§ Texto original:
= = = = = = =
STAGNARO: O senhor faz uma defesa forte e convincente da organização militar suíça: a Suíça conseguiu resistir a todo o exército da Alemanha graças aos seus cidadãos armados. O senhor acredita que esse sistema ainda é bom, não obstante todas as dramáticas mudanças que temos vivenciado nas últimas décadas, tanto no tipo do inimigo (por exemplo, agora é o terrorismo) quanto na maneira como se iniciam guerras atualmente?

HALBROOK: Pouco antes da Primeira Guerra Mundial, o Kaiser alemão estava na Suíça a convite do governo suíço para observar algumas manobras militares. Impressionado com o que viu, o Kaiser perguntou a um membro das milícias suíças: "Vocês são 500.000 homens e atiram muito bem. Porém, e se a Alemanha resolver atacá-los com um milhão de soldados? O que vocês vão fazer?" E o suíço respondeu: "Vamos atirar duas vezes e voltar pra casa."

Ainda hoje, todo homem suíço, ao completar 20 anos de idade, é obrigado a fazer um treinamento militar e, após a conclusão, ganha um Fuzil de Assalto 90 (modelo 1990, 5.6 mm, com funcionamento automático e semi-automático) para manter em casa. Muitas mulheres também participam de práticas de tiro esportivo, bem como adolescentes e idosos. As pessoas rotineiramente carregam armas consigo em transportes públicos, nas cidades e em hotéis — especialmente quando algum torneio de tiro está para ocorrer. Essa prática de andar armado é tão comum, que estrangeiros desavisados podem pensar que está ocorrendo alguma revolução no país. Para ver um relato de um corriqueiro torneio de tiro que ocorreu no cantão suíço de Ticino, veja aqui.

As milícias armadas suíças consistem primordialmente de uma infantaria formada pela própria população armada, mas também inclui artilharia moderna — parte da qual está escondida em fortificações localizadas nos Alpes — e caças. Quanto ao terrorismo, dependendo das circunstâncias, uma população armada e vigilante pode ser essencial para impedir um massacre. Se atos terroristas ocorrerem em solo suíço, os cidadãos irão resistir o tanto quanto possível.

STAGNARO: A maioria dos defensores do direito irrestrito de ter e portar armas garante que o desarmamento e o controle de armas são o caminho mais curto para a tirania. De fato, Hitler desarmou seus inimigos (começando pelos judeus alemães) antes que eles pudessem organizar alguma resistência. O senhor acredita que haja um elo entre a tradição suíça de ser um povo armado e a tradição de liberdade daquele país?

HALBROOK: Maquiavel foi quem resumiu melhor: os suíços são "armatissimi e liberissimi". Desde 1291, quando a Confederação Suíça foi criada, camponeses e vaqueiros suíços se armaram para resistir à agressão de alguns dos grandes exércitos da Europa. Cada homem tinha a obrigação de arranjar sua própria arma para se defender contra qualquer invasão.
= = = = = = =
Dados de alvos de clique
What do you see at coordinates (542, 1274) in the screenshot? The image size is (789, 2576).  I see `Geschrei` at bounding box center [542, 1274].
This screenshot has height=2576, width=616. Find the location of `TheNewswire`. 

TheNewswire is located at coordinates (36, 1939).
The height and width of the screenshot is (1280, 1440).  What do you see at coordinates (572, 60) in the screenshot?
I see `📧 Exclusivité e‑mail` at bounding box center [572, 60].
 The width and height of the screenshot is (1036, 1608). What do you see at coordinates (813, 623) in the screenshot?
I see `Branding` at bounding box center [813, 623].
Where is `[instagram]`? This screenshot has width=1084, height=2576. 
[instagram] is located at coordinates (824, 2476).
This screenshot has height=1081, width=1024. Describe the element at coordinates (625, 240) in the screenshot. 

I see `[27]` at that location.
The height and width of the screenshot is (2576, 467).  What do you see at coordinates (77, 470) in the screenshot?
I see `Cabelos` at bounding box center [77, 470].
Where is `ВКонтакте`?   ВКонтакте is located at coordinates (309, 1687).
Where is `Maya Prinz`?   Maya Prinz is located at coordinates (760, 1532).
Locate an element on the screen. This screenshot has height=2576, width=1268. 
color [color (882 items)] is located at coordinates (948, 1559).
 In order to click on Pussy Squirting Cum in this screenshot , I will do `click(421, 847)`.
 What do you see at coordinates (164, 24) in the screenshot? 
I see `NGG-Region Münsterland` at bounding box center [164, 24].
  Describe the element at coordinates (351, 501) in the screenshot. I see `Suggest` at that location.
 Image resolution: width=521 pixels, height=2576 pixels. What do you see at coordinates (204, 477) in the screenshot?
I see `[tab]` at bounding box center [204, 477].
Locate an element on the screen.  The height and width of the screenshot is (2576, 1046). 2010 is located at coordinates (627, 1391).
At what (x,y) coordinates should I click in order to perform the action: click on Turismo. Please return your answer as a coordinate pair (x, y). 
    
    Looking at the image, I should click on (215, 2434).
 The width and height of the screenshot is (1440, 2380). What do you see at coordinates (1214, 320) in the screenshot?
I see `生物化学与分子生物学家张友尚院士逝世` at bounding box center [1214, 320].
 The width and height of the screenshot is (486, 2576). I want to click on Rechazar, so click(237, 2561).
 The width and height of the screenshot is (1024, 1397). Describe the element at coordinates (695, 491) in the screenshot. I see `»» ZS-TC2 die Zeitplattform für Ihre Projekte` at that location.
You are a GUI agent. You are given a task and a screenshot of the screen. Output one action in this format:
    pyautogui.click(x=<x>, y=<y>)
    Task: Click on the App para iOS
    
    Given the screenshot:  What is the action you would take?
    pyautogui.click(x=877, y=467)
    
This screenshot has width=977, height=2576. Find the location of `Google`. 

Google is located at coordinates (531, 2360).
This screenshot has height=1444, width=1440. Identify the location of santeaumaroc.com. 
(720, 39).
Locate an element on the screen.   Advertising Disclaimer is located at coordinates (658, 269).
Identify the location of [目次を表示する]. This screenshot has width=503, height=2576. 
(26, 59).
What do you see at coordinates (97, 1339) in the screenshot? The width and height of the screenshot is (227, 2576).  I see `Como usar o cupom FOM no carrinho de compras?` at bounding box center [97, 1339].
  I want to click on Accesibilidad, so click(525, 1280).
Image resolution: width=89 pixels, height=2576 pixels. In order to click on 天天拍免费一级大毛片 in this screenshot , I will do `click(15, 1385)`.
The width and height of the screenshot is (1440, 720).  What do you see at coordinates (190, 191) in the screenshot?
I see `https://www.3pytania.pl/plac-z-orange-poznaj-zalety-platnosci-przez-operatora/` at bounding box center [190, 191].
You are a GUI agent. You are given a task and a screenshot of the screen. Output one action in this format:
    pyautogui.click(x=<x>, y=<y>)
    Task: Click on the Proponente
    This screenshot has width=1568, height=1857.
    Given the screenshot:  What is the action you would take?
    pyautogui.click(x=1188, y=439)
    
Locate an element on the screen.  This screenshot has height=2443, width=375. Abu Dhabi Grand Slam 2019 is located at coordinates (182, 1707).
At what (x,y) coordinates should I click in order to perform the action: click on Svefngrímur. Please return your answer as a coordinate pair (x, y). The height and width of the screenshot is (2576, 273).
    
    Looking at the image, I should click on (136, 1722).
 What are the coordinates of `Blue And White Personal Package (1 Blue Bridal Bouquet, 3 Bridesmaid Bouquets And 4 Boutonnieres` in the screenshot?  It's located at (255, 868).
= = = = = = =
§ O que fazer:
**a.** Resuma a entrevista sobre as milícias suíças em duas frases.
**b.** Diga se cada afirmação concorda com a entrevista sobre as milícias suíças, respondendo sim ou não e citando as palavras dela que decidem: (i) A Confederação Suíça foi criada em 1291. (ii) As milícias suíças não contam com artilharia. (iii) O fuzil recebido depois do treinamento fica guardado no quartel.

§ Respostas:
**a.** Na entrevista, Halbrook conta que todo homem suíço, ao completar 20 anos, é obrigado a fazer treinamento militar e depois recebe um fuzil para guardar em casa, e afirma que uma população armada e vigilante pode ser essencial para impedir um massacre terrorista. Quando perguntado sobre a ligação entre armas e liberdade na Suíça, ele cita Maquiavel, para quem os suíços são "armatissimi e liberissimi", e lembra que, desde 1291, cada homem tinha de arranjar sua própria arma para se defender contra invasões.

**b.**
(i) Sim: "Desde 1291, quando a Confederação Suíça foi criada".
(ii) Não: "mas também inclui artilharia moderna".
(iii) Não: "ganha um Fuzil de Assalto 90 (modelo 1990, 5.6 mm, com funcionamento automático e semi-automático) para manter em casa".